§ Task requirements: Write out the entire listing exactly, so that each line matches the original.

§ Supplied information:
-=-=-
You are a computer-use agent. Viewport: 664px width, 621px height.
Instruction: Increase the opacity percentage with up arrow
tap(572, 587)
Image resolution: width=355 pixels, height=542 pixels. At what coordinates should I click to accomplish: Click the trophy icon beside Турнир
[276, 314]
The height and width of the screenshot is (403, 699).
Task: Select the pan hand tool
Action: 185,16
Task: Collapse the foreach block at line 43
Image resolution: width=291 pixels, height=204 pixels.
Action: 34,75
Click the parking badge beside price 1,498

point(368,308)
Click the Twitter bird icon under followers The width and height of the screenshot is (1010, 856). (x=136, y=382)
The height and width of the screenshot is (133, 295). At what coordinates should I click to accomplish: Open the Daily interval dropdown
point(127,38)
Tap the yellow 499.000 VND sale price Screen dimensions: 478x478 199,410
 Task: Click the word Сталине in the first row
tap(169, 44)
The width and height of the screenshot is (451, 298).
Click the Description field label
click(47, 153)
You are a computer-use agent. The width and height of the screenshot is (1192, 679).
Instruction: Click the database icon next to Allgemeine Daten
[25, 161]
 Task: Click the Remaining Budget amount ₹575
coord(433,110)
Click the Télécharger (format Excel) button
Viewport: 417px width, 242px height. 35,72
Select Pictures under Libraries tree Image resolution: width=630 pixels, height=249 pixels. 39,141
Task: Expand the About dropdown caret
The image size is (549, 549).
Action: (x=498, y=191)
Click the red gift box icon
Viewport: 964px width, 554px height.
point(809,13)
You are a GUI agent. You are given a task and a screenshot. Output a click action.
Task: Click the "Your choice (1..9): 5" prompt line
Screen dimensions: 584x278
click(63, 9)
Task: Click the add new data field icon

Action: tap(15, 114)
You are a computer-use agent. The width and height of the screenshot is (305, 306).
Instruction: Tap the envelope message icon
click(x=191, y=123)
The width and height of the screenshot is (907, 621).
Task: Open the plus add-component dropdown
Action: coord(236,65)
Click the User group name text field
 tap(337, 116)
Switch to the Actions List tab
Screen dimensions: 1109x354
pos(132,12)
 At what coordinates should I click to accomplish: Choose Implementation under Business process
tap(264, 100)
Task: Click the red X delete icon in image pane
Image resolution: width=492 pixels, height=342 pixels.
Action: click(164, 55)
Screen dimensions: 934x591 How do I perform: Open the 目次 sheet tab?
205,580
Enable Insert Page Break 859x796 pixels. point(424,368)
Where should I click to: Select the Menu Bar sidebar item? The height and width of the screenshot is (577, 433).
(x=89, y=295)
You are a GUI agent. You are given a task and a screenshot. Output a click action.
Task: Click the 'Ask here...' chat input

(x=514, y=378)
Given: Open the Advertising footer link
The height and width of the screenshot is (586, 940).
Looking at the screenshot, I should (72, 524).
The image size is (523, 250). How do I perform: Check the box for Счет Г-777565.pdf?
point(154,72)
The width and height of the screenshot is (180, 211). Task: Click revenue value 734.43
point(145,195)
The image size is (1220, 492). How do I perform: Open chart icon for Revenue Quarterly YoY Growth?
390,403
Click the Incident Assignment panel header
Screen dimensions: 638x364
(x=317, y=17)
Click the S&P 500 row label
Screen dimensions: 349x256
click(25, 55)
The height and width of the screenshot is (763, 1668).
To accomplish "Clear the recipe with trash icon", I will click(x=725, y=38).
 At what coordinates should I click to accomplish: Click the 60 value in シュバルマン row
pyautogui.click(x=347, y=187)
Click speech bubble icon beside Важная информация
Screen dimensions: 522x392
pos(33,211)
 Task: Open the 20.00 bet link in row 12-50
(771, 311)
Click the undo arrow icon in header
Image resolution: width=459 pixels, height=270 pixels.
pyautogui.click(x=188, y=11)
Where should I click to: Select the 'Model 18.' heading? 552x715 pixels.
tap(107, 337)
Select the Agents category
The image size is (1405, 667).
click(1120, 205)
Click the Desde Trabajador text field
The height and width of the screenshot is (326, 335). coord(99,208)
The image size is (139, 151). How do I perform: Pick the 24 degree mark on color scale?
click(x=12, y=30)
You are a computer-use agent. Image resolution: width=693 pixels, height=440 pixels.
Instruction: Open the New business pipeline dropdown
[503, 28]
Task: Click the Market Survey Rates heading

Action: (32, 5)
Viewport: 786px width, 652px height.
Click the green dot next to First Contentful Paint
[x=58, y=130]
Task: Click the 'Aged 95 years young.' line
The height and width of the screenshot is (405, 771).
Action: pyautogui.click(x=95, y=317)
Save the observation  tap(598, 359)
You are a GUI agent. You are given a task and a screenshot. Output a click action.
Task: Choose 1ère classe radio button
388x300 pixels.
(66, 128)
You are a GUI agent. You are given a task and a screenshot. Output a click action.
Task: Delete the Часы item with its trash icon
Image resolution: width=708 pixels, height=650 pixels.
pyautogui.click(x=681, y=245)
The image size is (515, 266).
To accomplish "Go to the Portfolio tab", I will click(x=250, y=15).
-=-=-
§ Exercise response:
You are a computer-use agent. Viewport: 664px width, 621px height.
Instruction: Increase the opacity percentage with up arrow
tap(572, 587)
Image resolution: width=355 pixels, height=542 pixels. At what coordinates should I click to accomplish: Click the trophy icon beside Турнир
[276, 314]
The height and width of the screenshot is (403, 699).
Task: Select the pan hand tool
Action: 185,16
Task: Collapse the foreach block at line 43
Image resolution: width=291 pixels, height=204 pixels.
Action: 34,75
Click the parking badge beside price 1,498

point(368,308)
Click the Twitter bird icon under followers The width and height of the screenshot is (1010, 856). (x=136, y=382)
The height and width of the screenshot is (133, 295). At what coordinates should I click to accomplish: Open the Daily interval dropdown
point(127,38)
Tap the yellow 499.000 VND sale price Screen dimensions: 478x478 199,410
 Task: Click the word Сталине in the first row
tap(169, 44)
The width and height of the screenshot is (451, 298).
Click the Description field label
click(47, 153)
You are a computer-use agent. The width and height of the screenshot is (1192, 679).
Instruction: Click the database icon next to Allgemeine Daten
[25, 161]
 Task: Click the Remaining Budget amount ₹575
coord(433,110)
Click the Télécharger (format Excel) button
Viewport: 417px width, 242px height. 35,72
Select Pictures under Libraries tree Image resolution: width=630 pixels, height=249 pixels. 39,141
Task: Expand the About dropdown caret
The image size is (549, 549).
Action: (x=498, y=191)
Click the red gift box icon
Viewport: 964px width, 554px height.
point(809,13)
You are a GUI agent. You are given a task and a screenshot. Output a click action.
Task: Click the "Your choice (1..9): 5" prompt line
Screen dimensions: 584x278
click(63, 9)
Task: Click the add new data field icon

Action: tap(15, 114)
You are a computer-use agent. The width and height of the screenshot is (305, 306).
Instruction: Tap the envelope message icon
click(x=191, y=123)
The width and height of the screenshot is (907, 621).
Task: Open the plus add-component dropdown
Action: coord(236,65)
Click the User group name text field
 tap(337, 116)
Switch to the Actions List tab
Screen dimensions: 1109x354
pos(132,12)
 At what coordinates should I click to accomplish: Choose Implementation under Business process
tap(264, 100)
Task: Click the red X delete icon in image pane
Image resolution: width=492 pixels, height=342 pixels.
Action: click(164, 55)
Screen dimensions: 934x591 How do I perform: Open the 目次 sheet tab?
205,580
Enable Insert Page Break 859x796 pixels. point(424,368)
Where should I click to: Select the Menu Bar sidebar item? The height and width of the screenshot is (577, 433).
(x=89, y=295)
You are a GUI agent. You are given a task and a screenshot. Output a click action.
Task: Click the 'Ask here...' chat input

(x=514, y=378)
Given: Open the Advertising footer link
The height and width of the screenshot is (586, 940).
Looking at the screenshot, I should (72, 524).
The image size is (523, 250). How do I perform: Check the box for Счет Г-777565.pdf?
point(154,72)
The width and height of the screenshot is (180, 211). Task: Click revenue value 734.43
point(145,195)
The image size is (1220, 492). How do I perform: Open chart icon for Revenue Quarterly YoY Growth?
390,403
Click the Incident Assignment panel header
Screen dimensions: 638x364
(x=317, y=17)
Click the S&P 500 row label
Screen dimensions: 349x256
click(25, 55)
The height and width of the screenshot is (763, 1668).
To accomplish "Clear the recipe with trash icon", I will click(x=725, y=38).
 At what coordinates should I click to accomplish: Click the 60 value in シュバルマン row
pyautogui.click(x=347, y=187)
Click speech bubble icon beside Важная информация
Screen dimensions: 522x392
pos(33,211)
 Task: Open the 20.00 bet link in row 12-50
(771, 311)
Click the undo arrow icon in header
Image resolution: width=459 pixels, height=270 pixels.
pyautogui.click(x=188, y=11)
Where should I click to: Select the 'Model 18.' heading? 552x715 pixels.
tap(107, 337)
Select the Agents category
The image size is (1405, 667).
click(1120, 205)
Click the Desde Trabajador text field
The height and width of the screenshot is (326, 335). coord(99,208)
The image size is (139, 151). How do I perform: Pick the 24 degree mark on color scale?
click(x=12, y=30)
You are a computer-use agent. Image resolution: width=693 pixels, height=440 pixels.
Instruction: Open the New business pipeline dropdown
[503, 28]
Task: Click the Market Survey Rates heading

Action: (32, 5)
Viewport: 786px width, 652px height.
Click the green dot next to First Contentful Paint
[x=58, y=130]
Task: Click the 'Aged 95 years young.' line
The height and width of the screenshot is (405, 771).
Action: pyautogui.click(x=95, y=317)
Save the observation  tap(598, 359)
You are a GUI agent. You are given a task and a screenshot. Output a click action.
Task: Choose 1ère classe radio button
388x300 pixels.
(66, 128)
You are a GUI agent. You are given a task and a screenshot. Output a click action.
Task: Delete the Часы item with its trash icon
Image resolution: width=708 pixels, height=650 pixels.
pyautogui.click(x=681, y=245)
The image size is (515, 266).
To accomplish "Go to the Portfolio tab", I will click(x=250, y=15).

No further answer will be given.